Mention Alaska and you might picture pristine natural vistas surrounded by clear, cold waters. While this picture is accurate, the near freezing waters off Alaska’s Southern coast and the frigid climate is a daily challenge to many area plant operations – including a local water treatment plant that provides water to a branch of the U.S. armed services stationed there.
To serve its community of more than 4,000 people, the plant processes more than 350,000 gallons of water on average per day, drawing from a nearby lake and river. Every day, natural forces present a new challenge – from volcanic ash to decaying fish residue. The Alaskan climate also means that plant operators must work diligently to keep water flowing throughout the treatment process to prevent pipes from freezing.
The plant needed to increase filtration capacity to support the needs of the military base and improve reporting capabilities to comply with both regulatory requirements and base sustainability goals. The existing 1970s-era control system was a maintenance headache at current capacity and offered limited reporting and data-storage capabilities.
Plant management knew they needed to upgrade their control system to improve capacity, diagnostics and efficiency. They turned to Dowland-Bach, an authorized Rockwell Automation Recognized System Integrator, for help with modernizing their control system.
Water treatment in Alaska carries some unique challenges, including higher risk of frozen pipes and higher than average water turbidity – the amount of suspended solids in the water.
The plant uses a pressure filter system to remove solids from raw water. Historically, plant operators have to disable the filtration system to analyze the source of turbidity when acceptable levels are exceeded. This could be anything from the remnants of decaying fish following an especially large salmon run to a landslide of 100-year-old volcanic ash in to the feeder lake. Operators would manually adjust chemical additives to address the source of the turbidity. By implementing automatic coagulant additive controls with feedback from streaming current detectors, shutdowns in such circumstances are eliminated.
Access to real-time data is invaluable for process optimization and troubleshooting at the water treatment plant
— Steve Parkinson, automation and controls engineer at Dowland-Bach.
Additionally, the Southern-coast plant has to keep water flowing constantly to prevent ice from building up. To create a continuous water flow, water is often dumped into the ocean, wasting the treated water. If the water does freeze, whole sections of the water delivery system are taken offline until the blockage can be unfrozen.
The plant could consume fewer resources and improve its efficiency with better visibility into and control over water levels, temperature and flow rates.

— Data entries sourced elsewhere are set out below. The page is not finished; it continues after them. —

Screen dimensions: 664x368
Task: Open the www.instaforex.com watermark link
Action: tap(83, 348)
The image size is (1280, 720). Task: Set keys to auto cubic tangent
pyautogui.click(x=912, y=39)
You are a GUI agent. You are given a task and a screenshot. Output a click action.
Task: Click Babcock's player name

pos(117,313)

The plant also needed more efficient, plant wide reporting on water temperatures, levels and turbidity in its five reservoirs.
Generating reports for the Alaska Department of Environmental Conservation (DEC) had been a frustrating process because operators had to scroll through each day’s one-minute samples to locate high-turbidity points. The manual process left room for inaccuracies and inconsistent reporting, and the SQL-based system frequently shut down when it reached capacity, archiving only a portion of the process data, plus forcing an operator to clear out old data to make room for the new.

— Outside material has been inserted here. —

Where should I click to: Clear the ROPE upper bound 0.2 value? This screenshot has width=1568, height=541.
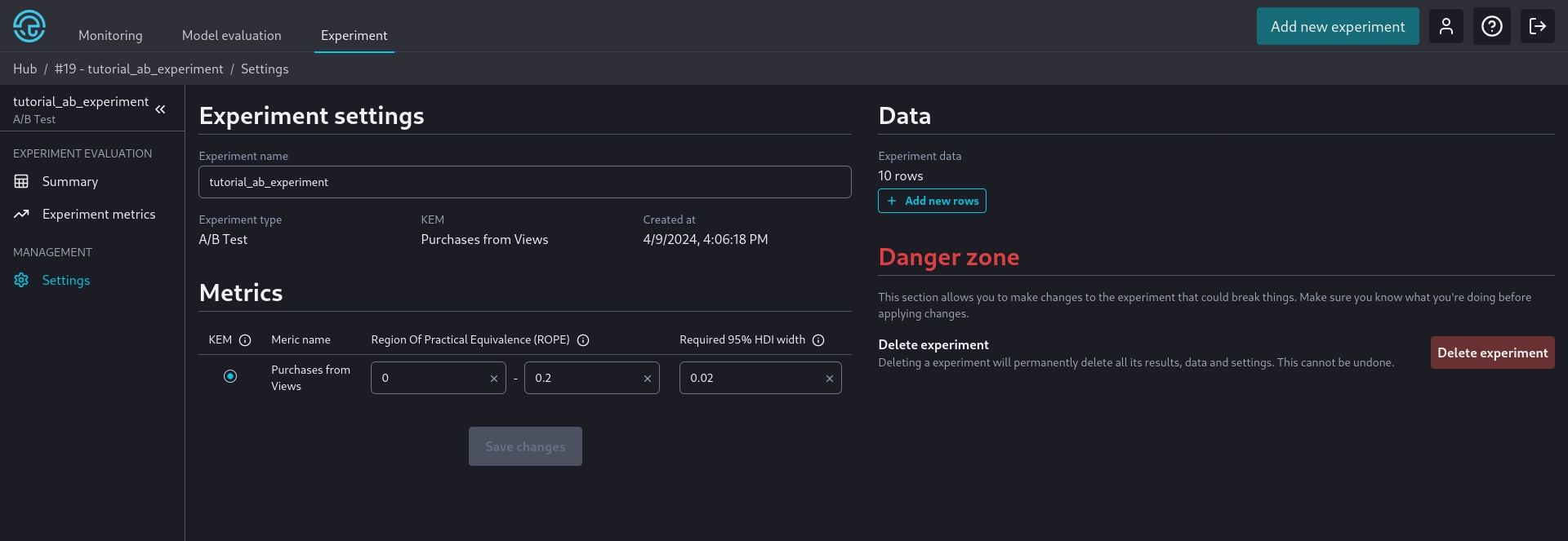click(x=648, y=379)
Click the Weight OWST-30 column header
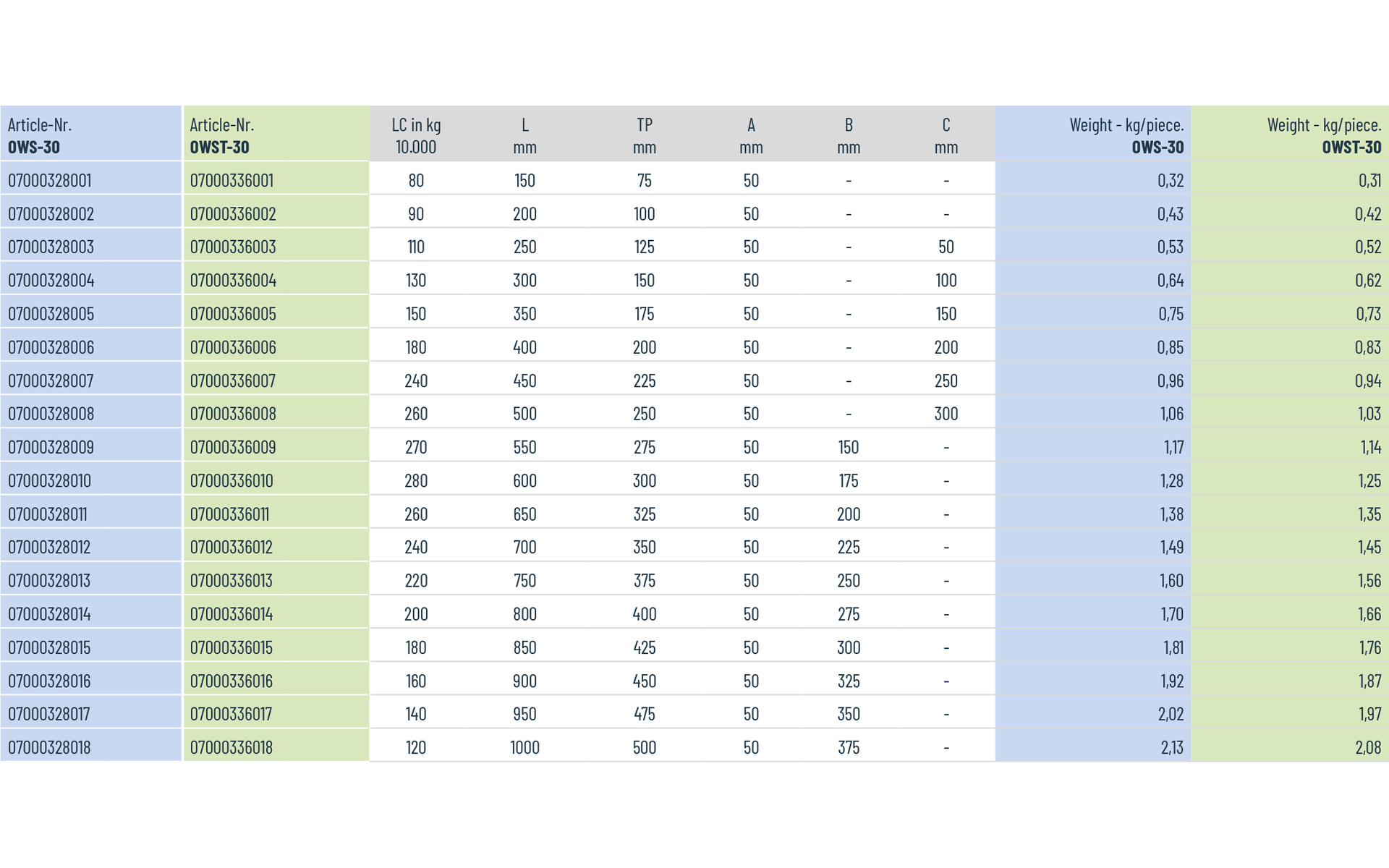Screen dimensions: 1389x868 click(1324, 135)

What’s more, the water treatment plant was unmanned for part of each day and alarm conditions were reported to the base’s steam-generation plant operators, located several miles away. Steam plant operators were notified of an alarm during off-hours, but they had no way of seeing the source of the alarm. So, a water plant operator had to physically go over to the water treatment plant to perform a site check to determine the cause of the alarm.
As a whole, the plant needed to increase filtration capacity, and improve reporting and maintenance efficiency.
To modernize the control system, Dowland-Bach installed an Allen-Bradley® CompactLogix™ programmable automation controller (PAC), upgraded the pressure filter, capacity, metering, wiring, and control systems. The new system also improved visibility at the water treatment and steam plants.
The CompactLogix PAC integrates safety, motion and drive capabilities on a single platform while continuously collecting critical operating data.
The FactoryTalk® software suite built out the plant’s visualization and reporting capabilities. FactoryTalk® View Site Edition (SE) software provides a window into the entire plant from stand-alone human-machine interface (HMI) systems or via a thin client Web browser, so operators can view real-time data from both the water treatment and steam plants.
Dowland-Bach also installed FactoryTalk® Historian Site Edition (SE) software, to collect and analyze up to 25 years of plant data. Operators can now view real-time and historical data as trends, allowing operators to quickly identify sources of turbidity or leaks. To ease the burden of regulatory reporting, FactoryTalk Historian is also used to transcribe data from the historian into a format that can be shared with the Alaska DEC.
“Access to real-time data is invaluable for process optimization and troubleshooting at the water treatment plant,” explained Steve Parkinson, automation and controls engineer at Dowland-Bach. “Knowing where the problem is, and when and why it occurred allows operators to fix it before it becomes a major concern or costly repair.”